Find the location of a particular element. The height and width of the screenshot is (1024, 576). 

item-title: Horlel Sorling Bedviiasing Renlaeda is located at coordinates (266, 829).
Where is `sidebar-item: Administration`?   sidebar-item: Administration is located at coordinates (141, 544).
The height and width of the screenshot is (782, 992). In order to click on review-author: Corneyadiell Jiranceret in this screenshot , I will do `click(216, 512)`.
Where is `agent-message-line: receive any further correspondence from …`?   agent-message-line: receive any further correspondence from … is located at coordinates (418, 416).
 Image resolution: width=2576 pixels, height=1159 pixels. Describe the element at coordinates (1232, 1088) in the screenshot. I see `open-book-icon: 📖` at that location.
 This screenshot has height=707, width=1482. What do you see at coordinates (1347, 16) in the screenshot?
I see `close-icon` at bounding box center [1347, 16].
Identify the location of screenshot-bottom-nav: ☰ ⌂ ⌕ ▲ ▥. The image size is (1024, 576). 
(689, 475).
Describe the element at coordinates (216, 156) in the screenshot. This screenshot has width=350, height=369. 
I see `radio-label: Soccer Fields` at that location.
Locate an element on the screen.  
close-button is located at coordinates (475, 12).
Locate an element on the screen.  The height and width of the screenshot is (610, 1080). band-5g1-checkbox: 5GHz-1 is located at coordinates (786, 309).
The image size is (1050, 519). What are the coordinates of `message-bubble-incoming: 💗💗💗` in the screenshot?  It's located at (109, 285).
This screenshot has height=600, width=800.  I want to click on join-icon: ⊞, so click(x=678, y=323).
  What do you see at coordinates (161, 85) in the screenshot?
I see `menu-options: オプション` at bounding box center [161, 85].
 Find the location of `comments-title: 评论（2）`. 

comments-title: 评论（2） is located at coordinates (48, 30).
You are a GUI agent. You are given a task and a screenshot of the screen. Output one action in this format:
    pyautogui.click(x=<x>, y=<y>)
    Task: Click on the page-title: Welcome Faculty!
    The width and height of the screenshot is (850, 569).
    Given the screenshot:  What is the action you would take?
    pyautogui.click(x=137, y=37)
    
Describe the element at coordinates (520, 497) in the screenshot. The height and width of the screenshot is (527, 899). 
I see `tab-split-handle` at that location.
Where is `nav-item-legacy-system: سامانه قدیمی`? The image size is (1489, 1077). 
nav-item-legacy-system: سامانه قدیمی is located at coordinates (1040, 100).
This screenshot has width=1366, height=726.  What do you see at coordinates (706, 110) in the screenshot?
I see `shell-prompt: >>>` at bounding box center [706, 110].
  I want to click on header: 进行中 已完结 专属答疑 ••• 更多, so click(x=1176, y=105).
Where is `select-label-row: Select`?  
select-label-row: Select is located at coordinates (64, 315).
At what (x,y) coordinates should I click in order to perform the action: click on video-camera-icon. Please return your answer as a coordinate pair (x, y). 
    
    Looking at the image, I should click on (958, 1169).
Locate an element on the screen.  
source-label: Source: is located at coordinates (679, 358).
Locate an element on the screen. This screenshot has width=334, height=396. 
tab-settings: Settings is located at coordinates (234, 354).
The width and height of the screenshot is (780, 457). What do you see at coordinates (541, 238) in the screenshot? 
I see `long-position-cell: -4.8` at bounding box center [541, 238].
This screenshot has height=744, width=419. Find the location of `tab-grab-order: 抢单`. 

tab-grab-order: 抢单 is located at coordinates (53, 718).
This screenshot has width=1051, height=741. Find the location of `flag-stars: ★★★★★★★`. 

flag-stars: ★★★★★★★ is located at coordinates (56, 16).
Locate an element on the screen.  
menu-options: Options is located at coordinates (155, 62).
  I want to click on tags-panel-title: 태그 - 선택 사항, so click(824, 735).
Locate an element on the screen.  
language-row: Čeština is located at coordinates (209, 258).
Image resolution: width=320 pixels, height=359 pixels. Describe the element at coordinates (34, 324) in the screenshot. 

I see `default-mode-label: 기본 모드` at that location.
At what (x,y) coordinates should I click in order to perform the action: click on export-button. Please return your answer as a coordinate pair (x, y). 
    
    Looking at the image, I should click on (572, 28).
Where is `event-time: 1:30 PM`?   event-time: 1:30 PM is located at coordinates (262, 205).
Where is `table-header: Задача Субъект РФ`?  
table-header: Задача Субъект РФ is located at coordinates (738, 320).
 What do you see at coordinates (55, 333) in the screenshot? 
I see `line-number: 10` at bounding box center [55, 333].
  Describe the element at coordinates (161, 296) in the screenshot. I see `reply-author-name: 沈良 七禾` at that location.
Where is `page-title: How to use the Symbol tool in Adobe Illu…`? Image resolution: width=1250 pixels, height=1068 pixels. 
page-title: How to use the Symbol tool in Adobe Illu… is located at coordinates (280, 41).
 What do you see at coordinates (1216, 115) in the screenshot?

* [Requirement] Copy all the rows above again, swapping "Where is" for "Where can I find" wherever it appears and leaving everything else unchanged.

* [Response to this task]
Find the location of a particular element. The height and width of the screenshot is (1024, 576). 

item-title: Horlel Sorling Bedviiasing Renlaeda is located at coordinates (266, 829).
Where can I find `sidebar-item: Administration`?   sidebar-item: Administration is located at coordinates (141, 544).
The height and width of the screenshot is (782, 992). In order to click on review-author: Corneyadiell Jiranceret in this screenshot , I will do `click(216, 512)`.
Where can I find `agent-message-line: receive any further correspondence from …`?   agent-message-line: receive any further correspondence from … is located at coordinates (418, 416).
 Image resolution: width=2576 pixels, height=1159 pixels. Describe the element at coordinates (1232, 1088) in the screenshot. I see `open-book-icon: 📖` at that location.
 This screenshot has height=707, width=1482. What do you see at coordinates (1347, 16) in the screenshot?
I see `close-icon` at bounding box center [1347, 16].
Identify the location of screenshot-bottom-nav: ☰ ⌂ ⌕ ▲ ▥. The image size is (1024, 576). 
(689, 475).
Describe the element at coordinates (216, 156) in the screenshot. This screenshot has width=350, height=369. 
I see `radio-label: Soccer Fields` at that location.
Locate an element on the screen.  
close-button is located at coordinates (475, 12).
Locate an element on the screen.  The height and width of the screenshot is (610, 1080). band-5g1-checkbox: 5GHz-1 is located at coordinates (786, 309).
The image size is (1050, 519). What are the coordinates of `message-bubble-incoming: 💗💗💗` in the screenshot?  It's located at (109, 285).
This screenshot has height=600, width=800.  I want to click on join-icon: ⊞, so click(x=678, y=323).
  What do you see at coordinates (161, 85) in the screenshot?
I see `menu-options: オプション` at bounding box center [161, 85].
 Find the location of `comments-title: 评论（2）`. 

comments-title: 评论（2） is located at coordinates (48, 30).
You are a GUI agent. You are given a task and a screenshot of the screen. Output one action in this format:
    pyautogui.click(x=<x>, y=<y>)
    Task: Click on the page-title: Welcome Faculty!
    The width and height of the screenshot is (850, 569).
    Given the screenshot:  What is the action you would take?
    pyautogui.click(x=137, y=37)
    
Describe the element at coordinates (520, 497) in the screenshot. The height and width of the screenshot is (527, 899). 
I see `tab-split-handle` at that location.
Where can I find `nav-item-legacy-system: سامانه قدیمی`? The image size is (1489, 1077). 
nav-item-legacy-system: سامانه قدیمی is located at coordinates (1040, 100).
This screenshot has width=1366, height=726.  What do you see at coordinates (706, 110) in the screenshot?
I see `shell-prompt: >>>` at bounding box center [706, 110].
  I want to click on header: 进行中 已完结 专属答疑 ••• 更多, so click(x=1176, y=105).
Where can I find `select-label-row: Select`?  
select-label-row: Select is located at coordinates (64, 315).
At what (x,y) coordinates should I click in order to perform the action: click on video-camera-icon. Please return your answer as a coordinate pair (x, y). 
    
    Looking at the image, I should click on (958, 1169).
Locate an element on the screen.  
source-label: Source: is located at coordinates (679, 358).
Locate an element on the screen. This screenshot has width=334, height=396. 
tab-settings: Settings is located at coordinates (234, 354).
The width and height of the screenshot is (780, 457). What do you see at coordinates (541, 238) in the screenshot? 
I see `long-position-cell: -4.8` at bounding box center [541, 238].
This screenshot has height=744, width=419. Find the location of `tab-grab-order: 抢单`. 

tab-grab-order: 抢单 is located at coordinates (53, 718).
This screenshot has width=1051, height=741. Find the location of `flag-stars: ★★★★★★★`. 

flag-stars: ★★★★★★★ is located at coordinates (56, 16).
Locate an element on the screen.  
menu-options: Options is located at coordinates (155, 62).
  I want to click on tags-panel-title: 태그 - 선택 사항, so click(824, 735).
Locate an element on the screen.  
language-row: Čeština is located at coordinates (209, 258).
Image resolution: width=320 pixels, height=359 pixels. Describe the element at coordinates (34, 324) in the screenshot. 

I see `default-mode-label: 기본 모드` at that location.
At what (x,y) coordinates should I click in order to perform the action: click on export-button. Please return your answer as a coordinate pair (x, y). 
    
    Looking at the image, I should click on (572, 28).
Where can I find `event-time: 1:30 PM`?   event-time: 1:30 PM is located at coordinates (262, 205).
Where can I find `table-header: Задача Субъект РФ`?  
table-header: Задача Субъект РФ is located at coordinates (738, 320).
 What do you see at coordinates (55, 333) in the screenshot? 
I see `line-number: 10` at bounding box center [55, 333].
  Describe the element at coordinates (161, 296) in the screenshot. I see `reply-author-name: 沈良 七禾` at that location.
Where can I find `page-title: How to use the Symbol tool in Adobe Illu…`? Image resolution: width=1250 pixels, height=1068 pixels. 
page-title: How to use the Symbol tool in Adobe Illu… is located at coordinates (280, 41).
 What do you see at coordinates (1216, 115) in the screenshot?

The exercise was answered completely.